Right now, you could try out the analyzers you just enabled by clicking on New Analysis from within the Cortex interface. To continue the integration of Cortex into The Hive, you should skip this step for now.

Responder Actions

After enabling the analyzers, now select the Responders tab. You will find a similar overview with small tools that help you respond to the incident findings. For example, if you use Cisco Secure Endpoint at your end, the Cortex AMPforEndpoints responder will isolate directly affected end systems for the duration of your investigation and then revoke this isolation when your work is complete.

The DNS_RPZ responder lets you add suspicious or dangerous domain names to a response policy zone on your DNS resolver and thus redirect or block access to these domains. You can also connect to a ticket system (e.g., Redmine is supported by default with the Redmine_Issue responder) and automatically post tickets for coworkers. On enabling, you have to enter credentials to access your Redmine instance and select the required project.

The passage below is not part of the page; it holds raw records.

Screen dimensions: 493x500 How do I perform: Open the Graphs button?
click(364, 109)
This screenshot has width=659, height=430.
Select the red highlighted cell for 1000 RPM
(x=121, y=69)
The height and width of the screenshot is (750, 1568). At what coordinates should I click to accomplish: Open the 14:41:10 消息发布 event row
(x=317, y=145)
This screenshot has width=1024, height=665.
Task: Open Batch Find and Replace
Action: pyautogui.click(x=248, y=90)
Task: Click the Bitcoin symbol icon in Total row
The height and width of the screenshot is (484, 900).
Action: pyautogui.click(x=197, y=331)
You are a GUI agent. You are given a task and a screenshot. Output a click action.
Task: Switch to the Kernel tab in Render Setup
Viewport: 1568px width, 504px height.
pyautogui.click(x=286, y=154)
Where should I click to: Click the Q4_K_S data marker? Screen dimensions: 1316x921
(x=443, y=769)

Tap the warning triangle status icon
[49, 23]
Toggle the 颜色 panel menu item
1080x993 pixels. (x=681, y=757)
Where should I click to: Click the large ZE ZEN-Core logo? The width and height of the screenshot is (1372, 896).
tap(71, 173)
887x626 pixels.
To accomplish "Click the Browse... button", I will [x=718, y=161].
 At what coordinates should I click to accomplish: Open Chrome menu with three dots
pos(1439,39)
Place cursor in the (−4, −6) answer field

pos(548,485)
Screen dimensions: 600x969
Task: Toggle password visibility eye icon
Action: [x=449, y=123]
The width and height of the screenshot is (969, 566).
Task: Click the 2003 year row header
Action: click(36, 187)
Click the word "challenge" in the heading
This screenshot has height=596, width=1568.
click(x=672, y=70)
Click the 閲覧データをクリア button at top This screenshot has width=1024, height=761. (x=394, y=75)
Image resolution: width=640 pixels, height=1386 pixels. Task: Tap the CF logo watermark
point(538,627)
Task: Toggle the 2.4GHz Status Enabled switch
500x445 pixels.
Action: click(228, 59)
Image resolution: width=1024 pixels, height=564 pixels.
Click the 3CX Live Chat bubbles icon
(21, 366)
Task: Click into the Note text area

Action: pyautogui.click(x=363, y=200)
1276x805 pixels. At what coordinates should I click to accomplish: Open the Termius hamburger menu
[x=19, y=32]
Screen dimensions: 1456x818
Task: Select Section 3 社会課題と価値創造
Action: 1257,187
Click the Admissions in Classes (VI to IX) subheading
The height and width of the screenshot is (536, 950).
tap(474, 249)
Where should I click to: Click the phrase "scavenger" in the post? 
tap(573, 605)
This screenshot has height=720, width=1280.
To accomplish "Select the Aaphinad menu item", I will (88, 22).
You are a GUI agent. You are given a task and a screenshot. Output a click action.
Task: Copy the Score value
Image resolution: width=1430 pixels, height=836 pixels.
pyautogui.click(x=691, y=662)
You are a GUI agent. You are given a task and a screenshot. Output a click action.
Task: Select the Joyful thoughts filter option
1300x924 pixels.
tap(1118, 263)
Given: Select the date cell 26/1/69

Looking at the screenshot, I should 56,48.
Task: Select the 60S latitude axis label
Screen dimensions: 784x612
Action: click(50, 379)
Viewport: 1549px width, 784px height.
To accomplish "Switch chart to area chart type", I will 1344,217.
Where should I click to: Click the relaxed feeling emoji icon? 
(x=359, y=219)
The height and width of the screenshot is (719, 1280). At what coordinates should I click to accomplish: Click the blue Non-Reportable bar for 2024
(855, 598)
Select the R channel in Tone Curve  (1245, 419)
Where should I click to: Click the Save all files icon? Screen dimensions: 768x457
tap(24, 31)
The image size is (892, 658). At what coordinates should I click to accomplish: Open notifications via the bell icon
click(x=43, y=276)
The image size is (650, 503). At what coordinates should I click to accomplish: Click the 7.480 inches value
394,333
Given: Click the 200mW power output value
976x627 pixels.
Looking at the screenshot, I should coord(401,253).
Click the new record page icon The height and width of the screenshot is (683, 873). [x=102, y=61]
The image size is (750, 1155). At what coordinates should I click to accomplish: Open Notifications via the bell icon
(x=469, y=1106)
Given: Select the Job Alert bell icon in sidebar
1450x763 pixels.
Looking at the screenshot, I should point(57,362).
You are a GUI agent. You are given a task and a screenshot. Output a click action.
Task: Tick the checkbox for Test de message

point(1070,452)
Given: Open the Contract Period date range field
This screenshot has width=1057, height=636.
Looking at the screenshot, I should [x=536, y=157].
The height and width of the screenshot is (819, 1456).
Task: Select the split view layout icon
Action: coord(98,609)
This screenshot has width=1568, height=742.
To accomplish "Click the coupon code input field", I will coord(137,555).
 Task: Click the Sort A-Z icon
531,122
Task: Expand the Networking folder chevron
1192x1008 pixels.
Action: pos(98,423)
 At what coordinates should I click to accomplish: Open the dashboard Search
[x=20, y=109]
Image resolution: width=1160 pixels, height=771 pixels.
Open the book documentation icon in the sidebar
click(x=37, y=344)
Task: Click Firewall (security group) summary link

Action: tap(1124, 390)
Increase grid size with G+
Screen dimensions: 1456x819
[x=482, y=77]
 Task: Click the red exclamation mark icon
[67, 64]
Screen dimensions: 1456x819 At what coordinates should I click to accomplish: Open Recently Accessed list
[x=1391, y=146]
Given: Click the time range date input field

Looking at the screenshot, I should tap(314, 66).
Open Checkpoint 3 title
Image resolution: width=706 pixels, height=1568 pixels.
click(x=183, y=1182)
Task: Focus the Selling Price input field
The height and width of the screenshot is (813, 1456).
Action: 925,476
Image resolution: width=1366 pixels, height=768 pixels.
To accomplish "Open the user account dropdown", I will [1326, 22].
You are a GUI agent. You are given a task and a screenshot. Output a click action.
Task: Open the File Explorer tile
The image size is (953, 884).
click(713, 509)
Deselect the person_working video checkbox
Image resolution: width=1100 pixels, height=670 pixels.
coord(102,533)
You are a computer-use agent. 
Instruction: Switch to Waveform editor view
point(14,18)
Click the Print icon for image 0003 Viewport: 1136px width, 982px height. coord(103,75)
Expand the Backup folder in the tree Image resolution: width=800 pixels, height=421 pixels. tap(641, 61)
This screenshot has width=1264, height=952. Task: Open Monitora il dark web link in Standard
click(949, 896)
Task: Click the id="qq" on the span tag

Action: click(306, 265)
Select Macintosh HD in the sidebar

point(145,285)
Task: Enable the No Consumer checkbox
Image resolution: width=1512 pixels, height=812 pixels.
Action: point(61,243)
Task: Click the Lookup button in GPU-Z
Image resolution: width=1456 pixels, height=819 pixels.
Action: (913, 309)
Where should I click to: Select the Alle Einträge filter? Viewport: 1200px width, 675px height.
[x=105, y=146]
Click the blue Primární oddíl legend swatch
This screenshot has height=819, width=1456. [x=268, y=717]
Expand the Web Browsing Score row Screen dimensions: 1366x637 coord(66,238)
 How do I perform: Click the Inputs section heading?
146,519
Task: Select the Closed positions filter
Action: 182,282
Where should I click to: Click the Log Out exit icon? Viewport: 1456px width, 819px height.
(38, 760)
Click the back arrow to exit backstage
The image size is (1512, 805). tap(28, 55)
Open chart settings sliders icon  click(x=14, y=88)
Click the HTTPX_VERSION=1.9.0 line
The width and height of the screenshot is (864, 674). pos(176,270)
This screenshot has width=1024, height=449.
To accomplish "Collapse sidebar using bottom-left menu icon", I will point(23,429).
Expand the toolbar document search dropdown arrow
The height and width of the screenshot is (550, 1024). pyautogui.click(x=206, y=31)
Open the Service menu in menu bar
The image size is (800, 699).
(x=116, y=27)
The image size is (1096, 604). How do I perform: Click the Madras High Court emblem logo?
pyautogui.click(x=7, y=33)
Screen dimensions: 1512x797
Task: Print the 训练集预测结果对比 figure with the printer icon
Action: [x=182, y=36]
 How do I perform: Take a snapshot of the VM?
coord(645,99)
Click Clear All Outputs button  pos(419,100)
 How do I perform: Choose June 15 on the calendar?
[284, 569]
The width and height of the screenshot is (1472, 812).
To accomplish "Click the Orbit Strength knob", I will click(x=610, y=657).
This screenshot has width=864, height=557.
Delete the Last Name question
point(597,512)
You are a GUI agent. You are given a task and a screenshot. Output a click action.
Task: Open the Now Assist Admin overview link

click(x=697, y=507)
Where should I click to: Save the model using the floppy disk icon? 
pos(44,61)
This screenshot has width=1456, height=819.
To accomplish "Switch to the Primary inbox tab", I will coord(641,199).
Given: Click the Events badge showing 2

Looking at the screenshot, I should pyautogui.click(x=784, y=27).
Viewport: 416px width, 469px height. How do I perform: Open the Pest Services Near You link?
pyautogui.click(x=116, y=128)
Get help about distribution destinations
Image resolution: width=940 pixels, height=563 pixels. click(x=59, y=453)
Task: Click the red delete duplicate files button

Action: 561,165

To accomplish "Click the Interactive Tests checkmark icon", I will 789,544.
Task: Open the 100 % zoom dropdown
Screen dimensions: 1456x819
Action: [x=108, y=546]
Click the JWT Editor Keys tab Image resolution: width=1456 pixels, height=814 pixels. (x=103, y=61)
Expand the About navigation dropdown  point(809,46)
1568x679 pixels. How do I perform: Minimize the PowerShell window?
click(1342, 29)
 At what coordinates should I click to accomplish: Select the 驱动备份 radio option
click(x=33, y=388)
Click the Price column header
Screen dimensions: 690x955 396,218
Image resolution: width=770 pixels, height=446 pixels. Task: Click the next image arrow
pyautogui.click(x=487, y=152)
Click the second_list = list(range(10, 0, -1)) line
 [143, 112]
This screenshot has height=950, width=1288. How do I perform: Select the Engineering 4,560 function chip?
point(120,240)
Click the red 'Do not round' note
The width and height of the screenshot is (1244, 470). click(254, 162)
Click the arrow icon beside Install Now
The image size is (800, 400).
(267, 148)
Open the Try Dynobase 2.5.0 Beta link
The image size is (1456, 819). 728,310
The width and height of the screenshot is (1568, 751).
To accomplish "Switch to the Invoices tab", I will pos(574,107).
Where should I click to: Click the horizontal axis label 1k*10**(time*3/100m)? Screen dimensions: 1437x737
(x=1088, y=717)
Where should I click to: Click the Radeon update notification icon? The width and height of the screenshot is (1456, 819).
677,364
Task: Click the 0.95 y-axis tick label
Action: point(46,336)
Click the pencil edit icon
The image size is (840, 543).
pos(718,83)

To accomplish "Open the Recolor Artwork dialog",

To avoid going beyond the scope of this article, only enable the Mailer responder at this point, which will dispatch email with information about your incident. Save an email account in the configuration that you can use for test purposes. Filters can also be configured for the responders to reflect the TLP and PAP levels. Because you are sending data from your incident with the mail responder, you should use these filters to prevent unintentional disclosure of confidential information.

To avoid inadvertently generating unnecessary traffic or spam, set a rate limit for each responder. Of course, all of these settings can be adjusted later if you suddenly find they no longer fit your company philosophy or the operational environment.